(Paris) À 94 ans, l’ancien président français Valéry Giscard d’Estaing fait l’objet depuis lundi d’une enquête à Paris pour agression sexuelle, après la plainte d’une journaliste allemande qui l’accuse de lui avoir touché les fesses lors d’une interview fin 2018.

Ann-Kathrin Stracke, journaliste de 37 ans à la télévision publique allemande WDR, a déposé une plainte le 10 mars contre l’ancien chef de l’État, l’accusant de lui avoir posé la main sur les fesses à trois reprises lors d’une interview réalisée dans son bureau parisien.

Lundi, le parquet de Paris a annoncé à l’AFP avoir ouvert une enquête pour des faits d’« agression sexuelle ».  

Contacté par l’AFP, l’avocat de l’ancien chef d’État n’a pas souhaité faire de commentaire dans l’immédiat.

« Je suis heureuse d’apprendre que le ministère public a enregistré ma plainte pénale et a décidé d’ouvrir une enquête », a réagi Mme Stracke auprès de l’AFP. « Je suis, bien entendu, à la disposition de la justice française dans le cadre de cette enquête », a-t-elle ajouté.

PHOTO AGENCE FRANCE-PRESSE

La journaliste Ann-Kathrin Stracke

« J’ai décidé de raconter mon histoire parce que je pense que les gens doivent savoir qu’un ancien président français a harcelé sexuellement une journaliste, en l’occurrence moi, après une interview », avait-elle expliqué jeudi à l’AFP, confirmant l’information de cette plainte dévoilée la veille par Le Monde et le quotidien allemand Süddeutsche Zeitung.  

Les faits se seraient produits le 18 décembre 2018 pendant une interview avec « VGE », à l’occasion du centième anniversaire de la naissance d’Helmut Schmidt, ex-chancelier allemand qu’il a côtoyé au cours de son mandat de président (1974-1981).

« Après l’interview, j’ai demandé à pouvoir faire une photo avec M. d’Estaing et mes collègues.
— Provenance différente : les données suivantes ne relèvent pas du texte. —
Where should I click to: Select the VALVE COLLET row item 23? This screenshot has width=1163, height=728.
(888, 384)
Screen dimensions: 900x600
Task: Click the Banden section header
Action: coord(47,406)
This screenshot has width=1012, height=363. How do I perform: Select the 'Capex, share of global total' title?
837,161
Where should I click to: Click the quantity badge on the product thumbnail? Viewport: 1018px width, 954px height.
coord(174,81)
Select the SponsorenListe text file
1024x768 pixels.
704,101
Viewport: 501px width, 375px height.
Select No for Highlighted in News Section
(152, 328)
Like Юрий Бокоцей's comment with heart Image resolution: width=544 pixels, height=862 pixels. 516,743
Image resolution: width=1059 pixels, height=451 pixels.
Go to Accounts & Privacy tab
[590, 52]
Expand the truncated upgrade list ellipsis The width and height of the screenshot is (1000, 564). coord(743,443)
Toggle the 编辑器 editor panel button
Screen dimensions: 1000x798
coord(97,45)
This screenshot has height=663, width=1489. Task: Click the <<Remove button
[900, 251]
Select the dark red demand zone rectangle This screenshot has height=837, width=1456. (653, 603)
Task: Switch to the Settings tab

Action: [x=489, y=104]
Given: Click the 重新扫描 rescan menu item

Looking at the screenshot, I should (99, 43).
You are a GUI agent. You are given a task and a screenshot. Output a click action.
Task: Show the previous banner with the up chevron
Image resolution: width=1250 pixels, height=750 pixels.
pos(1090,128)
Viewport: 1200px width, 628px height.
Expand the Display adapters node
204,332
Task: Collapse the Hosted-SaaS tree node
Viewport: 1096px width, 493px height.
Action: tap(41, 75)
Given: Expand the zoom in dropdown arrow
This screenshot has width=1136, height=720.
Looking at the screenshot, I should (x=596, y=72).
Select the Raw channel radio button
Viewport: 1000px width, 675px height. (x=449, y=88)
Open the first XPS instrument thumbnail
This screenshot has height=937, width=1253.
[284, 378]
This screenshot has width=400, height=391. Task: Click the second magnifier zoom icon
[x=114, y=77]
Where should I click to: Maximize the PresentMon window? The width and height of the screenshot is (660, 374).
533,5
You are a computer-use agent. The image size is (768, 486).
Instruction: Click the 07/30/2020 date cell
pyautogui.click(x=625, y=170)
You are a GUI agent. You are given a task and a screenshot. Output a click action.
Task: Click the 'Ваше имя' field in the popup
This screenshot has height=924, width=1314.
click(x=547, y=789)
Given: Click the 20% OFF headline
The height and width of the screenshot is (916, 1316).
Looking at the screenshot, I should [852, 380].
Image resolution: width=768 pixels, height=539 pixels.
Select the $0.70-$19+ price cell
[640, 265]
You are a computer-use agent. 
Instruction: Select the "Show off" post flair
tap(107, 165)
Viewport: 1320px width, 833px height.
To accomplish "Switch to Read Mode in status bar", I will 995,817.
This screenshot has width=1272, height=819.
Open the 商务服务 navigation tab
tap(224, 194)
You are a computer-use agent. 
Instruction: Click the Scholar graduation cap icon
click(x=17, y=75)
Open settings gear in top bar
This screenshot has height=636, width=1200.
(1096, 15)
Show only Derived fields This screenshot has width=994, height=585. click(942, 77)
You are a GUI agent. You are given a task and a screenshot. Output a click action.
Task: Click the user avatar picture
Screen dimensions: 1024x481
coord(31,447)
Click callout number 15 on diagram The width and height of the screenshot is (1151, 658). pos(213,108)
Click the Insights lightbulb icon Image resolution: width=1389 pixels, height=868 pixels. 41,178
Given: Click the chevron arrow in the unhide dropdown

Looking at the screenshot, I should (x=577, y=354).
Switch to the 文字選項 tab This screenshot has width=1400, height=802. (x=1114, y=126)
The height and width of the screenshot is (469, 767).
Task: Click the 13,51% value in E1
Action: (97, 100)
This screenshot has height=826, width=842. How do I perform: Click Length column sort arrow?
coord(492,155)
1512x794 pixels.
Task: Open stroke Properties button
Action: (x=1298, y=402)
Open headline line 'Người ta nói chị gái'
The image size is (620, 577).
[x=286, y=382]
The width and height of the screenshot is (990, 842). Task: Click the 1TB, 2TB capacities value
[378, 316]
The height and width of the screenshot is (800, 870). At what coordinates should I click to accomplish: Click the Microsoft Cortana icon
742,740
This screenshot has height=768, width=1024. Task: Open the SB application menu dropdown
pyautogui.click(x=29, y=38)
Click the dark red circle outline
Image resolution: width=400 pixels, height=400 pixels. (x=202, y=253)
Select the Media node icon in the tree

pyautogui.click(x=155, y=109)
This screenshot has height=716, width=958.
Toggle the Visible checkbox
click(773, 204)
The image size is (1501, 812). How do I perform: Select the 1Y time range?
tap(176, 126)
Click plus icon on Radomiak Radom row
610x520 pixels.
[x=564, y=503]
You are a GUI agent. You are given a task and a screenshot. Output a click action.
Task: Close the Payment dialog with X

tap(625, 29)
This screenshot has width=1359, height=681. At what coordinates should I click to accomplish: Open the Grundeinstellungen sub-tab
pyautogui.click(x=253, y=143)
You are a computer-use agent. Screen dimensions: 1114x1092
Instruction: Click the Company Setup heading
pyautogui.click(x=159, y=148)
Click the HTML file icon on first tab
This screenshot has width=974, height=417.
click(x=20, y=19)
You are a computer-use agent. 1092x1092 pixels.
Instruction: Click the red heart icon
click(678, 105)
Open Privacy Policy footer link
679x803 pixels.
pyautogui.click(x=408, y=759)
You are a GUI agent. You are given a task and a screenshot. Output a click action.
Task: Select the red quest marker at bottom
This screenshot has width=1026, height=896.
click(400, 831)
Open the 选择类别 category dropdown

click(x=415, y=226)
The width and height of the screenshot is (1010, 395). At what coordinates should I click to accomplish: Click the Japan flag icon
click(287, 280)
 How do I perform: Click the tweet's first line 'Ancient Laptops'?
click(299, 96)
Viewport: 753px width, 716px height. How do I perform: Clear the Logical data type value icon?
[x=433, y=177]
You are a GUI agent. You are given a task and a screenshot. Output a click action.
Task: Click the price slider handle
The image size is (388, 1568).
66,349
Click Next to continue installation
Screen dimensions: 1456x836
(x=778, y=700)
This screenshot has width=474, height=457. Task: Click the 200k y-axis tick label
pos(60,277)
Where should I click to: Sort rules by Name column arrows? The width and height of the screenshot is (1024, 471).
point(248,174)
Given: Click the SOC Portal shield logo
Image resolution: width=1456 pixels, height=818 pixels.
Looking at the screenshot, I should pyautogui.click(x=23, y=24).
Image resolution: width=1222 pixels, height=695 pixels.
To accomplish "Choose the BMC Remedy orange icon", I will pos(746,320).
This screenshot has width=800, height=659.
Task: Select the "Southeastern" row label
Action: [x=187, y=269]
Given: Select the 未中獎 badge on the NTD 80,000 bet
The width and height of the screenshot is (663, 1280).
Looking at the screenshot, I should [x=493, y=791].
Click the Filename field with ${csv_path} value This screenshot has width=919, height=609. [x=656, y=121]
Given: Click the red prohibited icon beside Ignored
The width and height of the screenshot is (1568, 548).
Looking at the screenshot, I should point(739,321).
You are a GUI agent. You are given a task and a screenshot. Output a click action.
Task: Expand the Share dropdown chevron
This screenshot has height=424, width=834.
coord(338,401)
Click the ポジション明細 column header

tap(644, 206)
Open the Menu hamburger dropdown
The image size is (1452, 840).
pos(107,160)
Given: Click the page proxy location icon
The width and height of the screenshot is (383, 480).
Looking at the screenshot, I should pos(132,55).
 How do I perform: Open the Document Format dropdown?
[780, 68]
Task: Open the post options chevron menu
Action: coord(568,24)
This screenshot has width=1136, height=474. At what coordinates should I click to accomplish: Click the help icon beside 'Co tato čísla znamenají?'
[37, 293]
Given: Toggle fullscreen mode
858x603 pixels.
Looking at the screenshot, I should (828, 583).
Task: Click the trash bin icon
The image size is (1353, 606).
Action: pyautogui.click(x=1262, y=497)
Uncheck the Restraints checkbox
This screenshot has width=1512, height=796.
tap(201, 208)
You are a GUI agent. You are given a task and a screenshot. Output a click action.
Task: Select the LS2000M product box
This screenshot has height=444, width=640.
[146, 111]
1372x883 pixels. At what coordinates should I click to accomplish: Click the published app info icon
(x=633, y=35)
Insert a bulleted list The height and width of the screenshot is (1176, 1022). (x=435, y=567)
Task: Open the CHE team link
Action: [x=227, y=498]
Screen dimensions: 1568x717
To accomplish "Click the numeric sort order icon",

Cette photo a été prise par son assistante qui était dans la pièce. J’étais debout à gauche de "VGE" et, pendant la photo, il a mis sa main sur ma taille gauche, qui a ensuite glissé plus loin vers mes fesses et est restée là », a déclaré Mme Stracke à l’AFP.

« Débat de société »

Une situation qui se serait répétée à deux autres reprises juste après : lors d’une nouvelle photo et alors que l’ancien président lui montrait des anciennes images de lui aux côtés d’autres chefs d’État ou de sa famille.

« J’ai encore essayé de le repousser, mais je n’ai pas réussi », a-t-elle précisé.

Pour se libérer de cette situation qu’elle qualifie de « très dégradante », elle affirme avoir obtenu l’aide de son cameraman qui, renversant un abat-jour et plaçant une chaise entre l’ancien président et elle, a cherché à faire diversion.

Aidée dans ses démarches par la WDR, son employeur, elle envoie une première lettre d’avocats au bureau de M. Giscard d’Estaing en juin 2019 qui accuse réception quatre semaines plus tard.  

Près d’un an après les faits, se disant encouragée par le mouvement #metoo de libération de la parole des femmes pour combattre le harcèlement sexuel, la journaliste décide de porter plainte puis de rendre son histoire publique.  

Avec cette plainte, Mme Stracke souhaite l’ouverture d’un « débat de société sur le harcèlement sexuel et plus de courage pour s’exprimer et nommer les choses ».

En avril, avant la révélation de l’affaire, la WDR a de nouveau contacté le bureau de Valéry Giscard d’Estaing pour lui demander des explications, en vain.